Overcrowded islands are going to downgrade the tourist experience.

First it was Tioman and the proposal for a new airport. Then there were rumblings about extending the airport at Redang…then we heard about two new resorts at Perhentian Island…and the latest – a proposal for a seaplane facility on Perhentian.

What on earth is going on?

In case I really need to say it again: RCM has never been against development.

We understand that tourism is an important part of the economy. We understand that tourism is important for jobs, particularly local communities in remote areas.

But this upsurge in development proposals post-covid is becoming a concern. I have written separately about my recent experience on Tioman, seeing so many tourists arriving in a small village. If nothing else, the islands are becoming overcrowded; that’s going to downgrade the tourist’s experience. And maybe they won’t come back – and worse, there’s a risk they will tell others of their poor experience.

Picture of overcrowded jetty taken by our team on Tioman island.

And what about that promise of jobs for islanders?

One resort I visited has restaurants, shops, bars, and water sports…tourists don’t need to leave the resort to find these services - which the villagers used to provide. Now, they are being provided in-house. Often by staff brought in from outside.

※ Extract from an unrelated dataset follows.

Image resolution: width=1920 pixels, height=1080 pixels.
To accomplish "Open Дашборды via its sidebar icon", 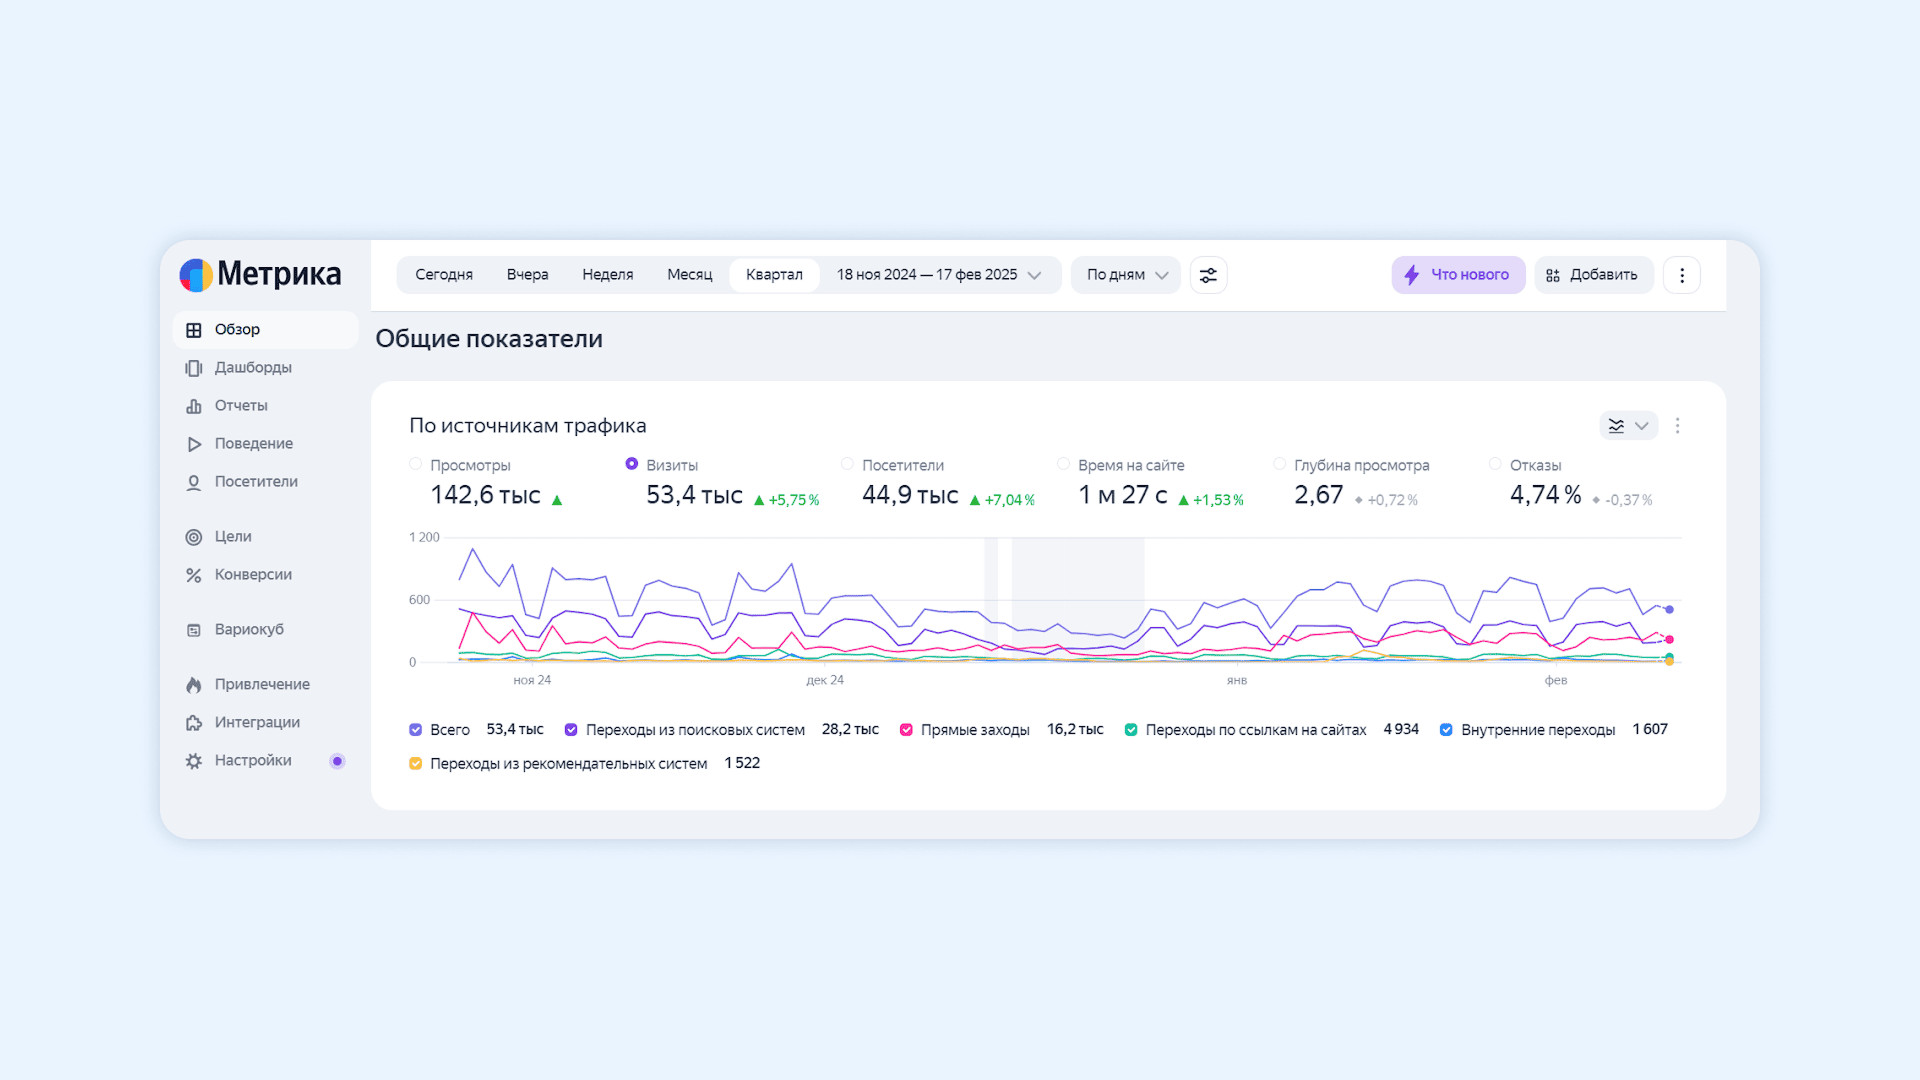I will point(194,368).
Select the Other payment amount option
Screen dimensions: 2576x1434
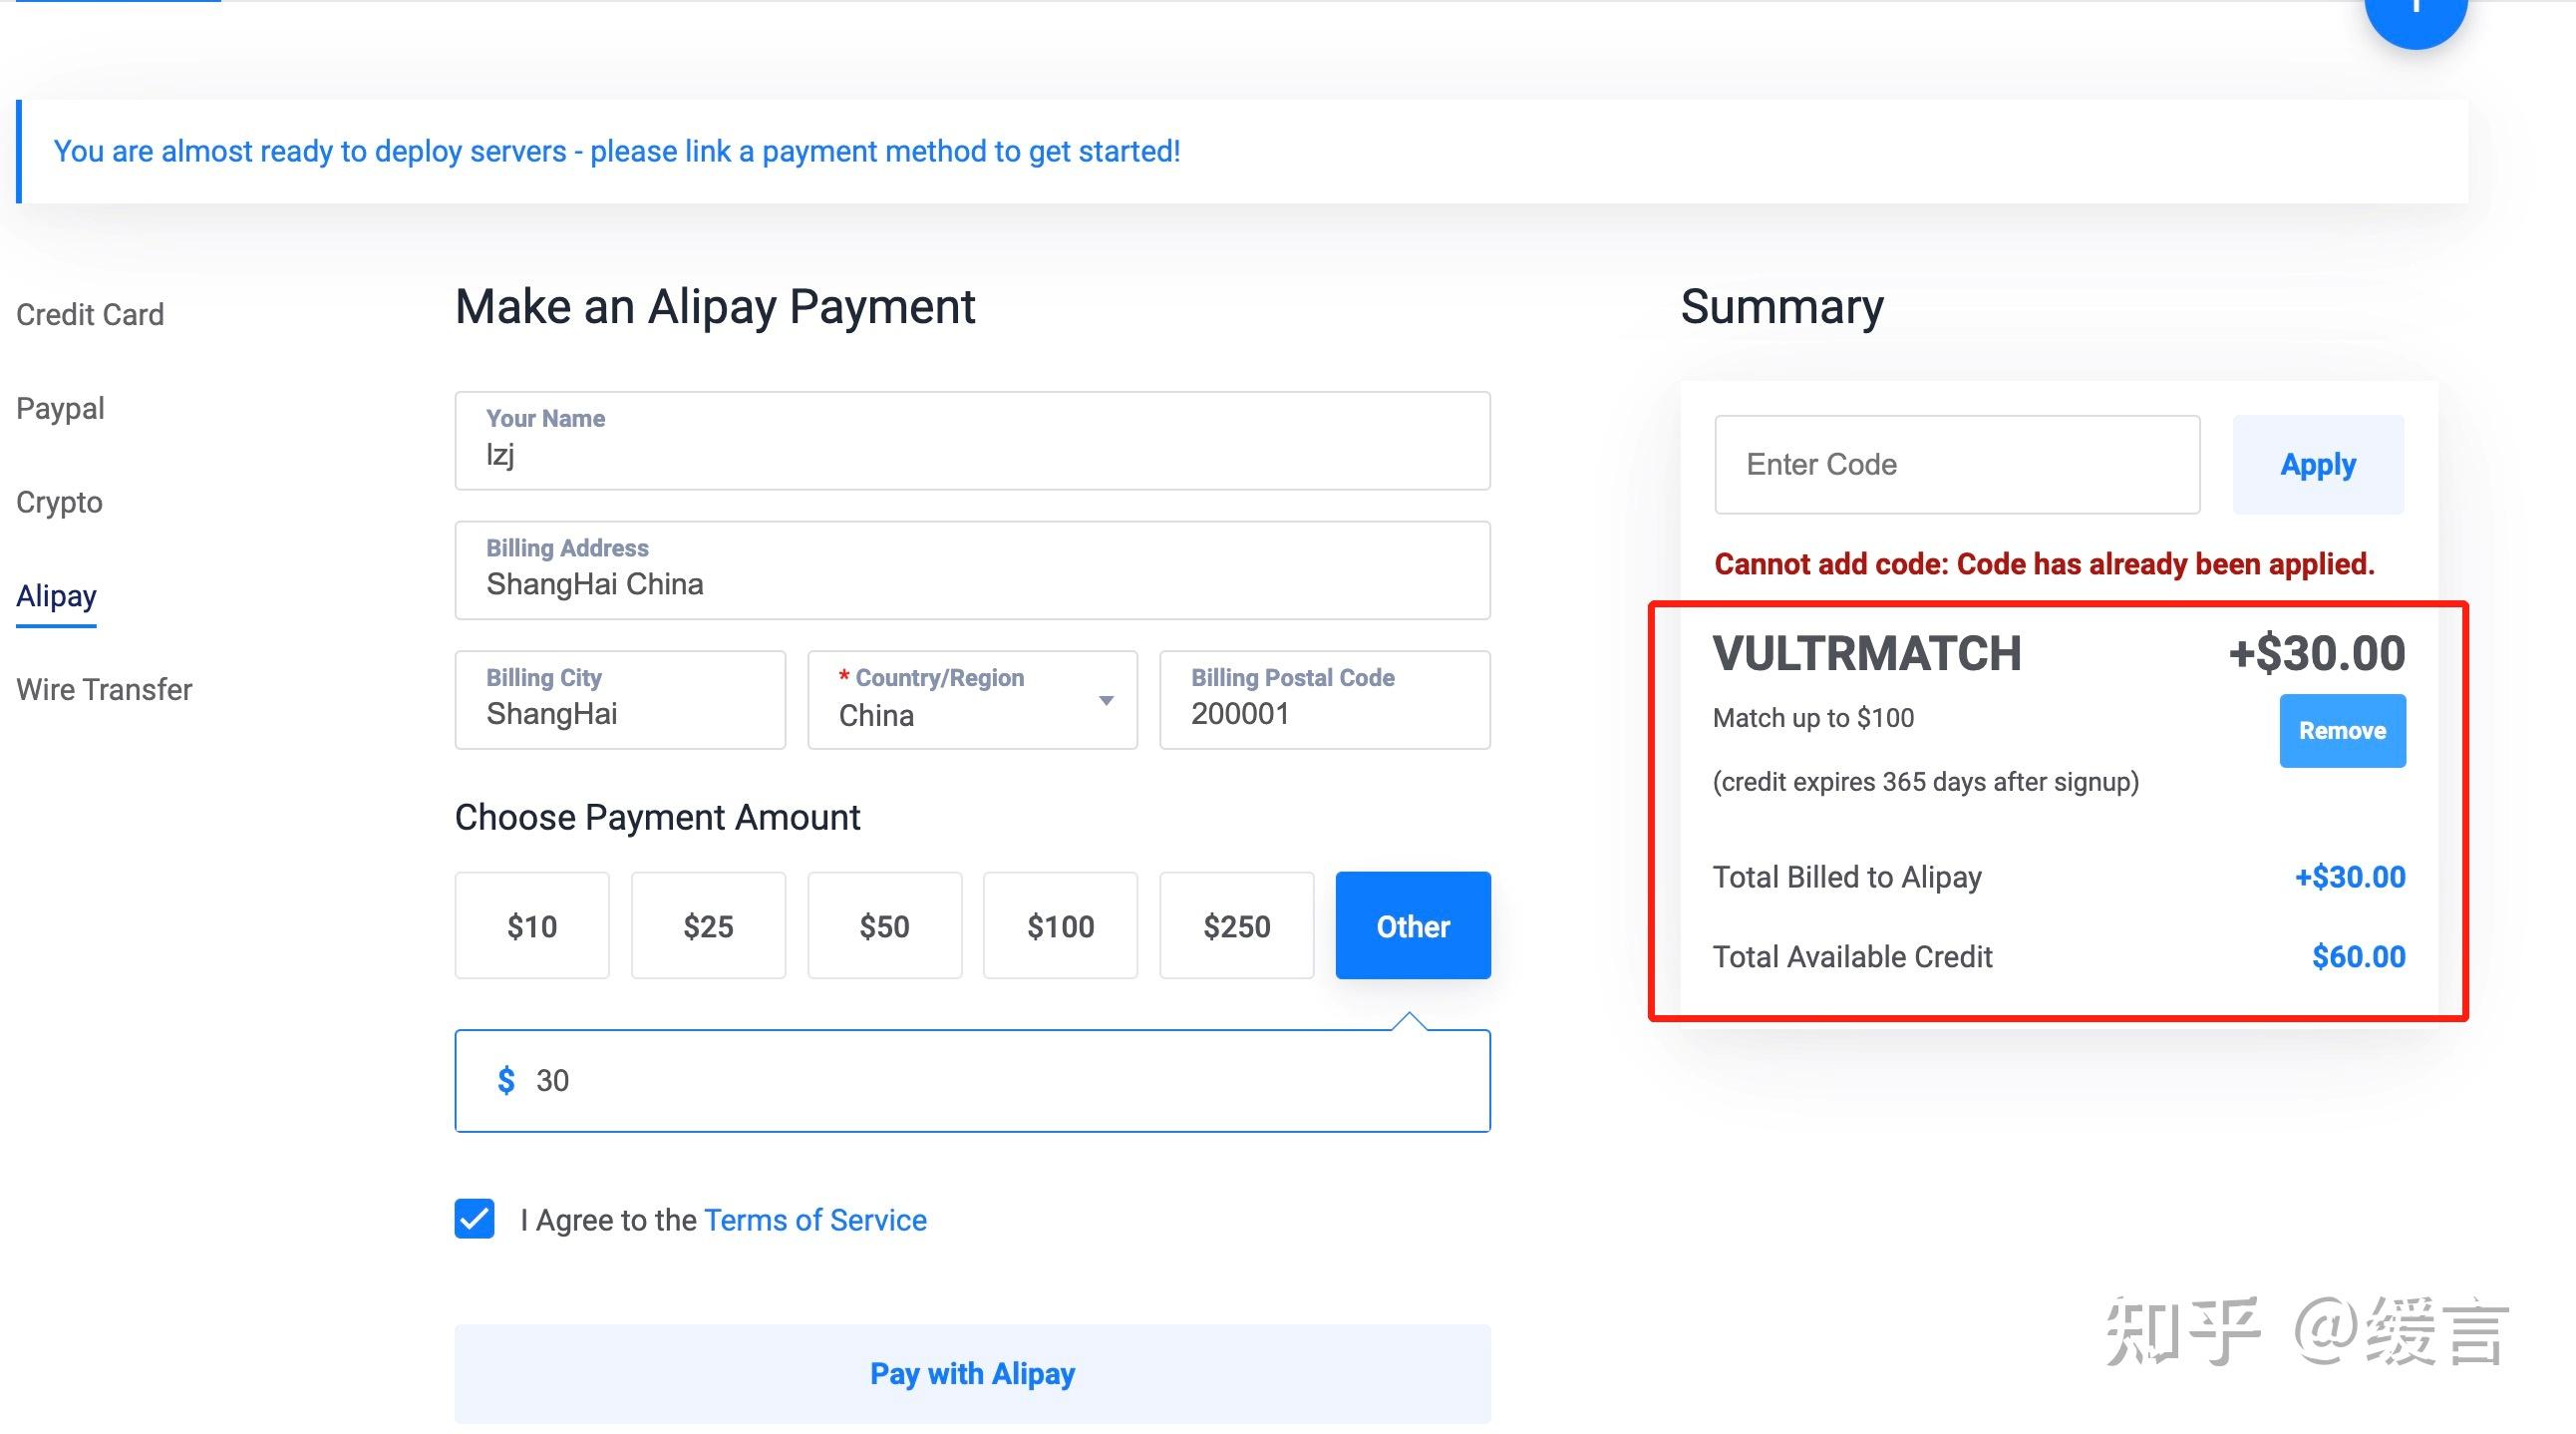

The locals are now either jobless or having to work for those big resorts…no longer their own bosses, no longer running a family enterprise, no longer in control.

Someone else has come to their island and displaced them.

If Malaysia wants to be a mass-market destination, so be it.

If that is the decision, we respect that. But a decision like that should be very deliberate, it should be carefully thought out – not an accident caused by a lack of controls over resort development and growing tourist numbers.

Are over-crowded beaches and tourism sites what we want?

MOTAC and Tourism Malaysia might be pleased to see increasing visitor numbers. But are the islanders? Are the local communities? And what about the impact of all those visitors on ecosystems? 

Covid provided an opportunity to take another look at tourism, and to ask ourselves: “Who is tourism for?”

It is looking increasingly like it isn’t for local communities who find themselves besieged by huge numbers of tourists. As the islanders on Tioman told us during our consultations on the proposed airport – “enough is enough”.

Is this the direction in which Malaysia wants its tourism to go?

Over-crowded beaches and tourism sites, more and more resort development (“container resorts”, I kid you not – resorts built out of old shipping containers), local islanders left behind by full-service resorts?

Or should we re-visit that post-covid conversation and explore other opportunities – lower volume, higher value tourism that looks for pristine, quiet, peaceful, authentic experiences – which, I have said before, we have plenty of...for now.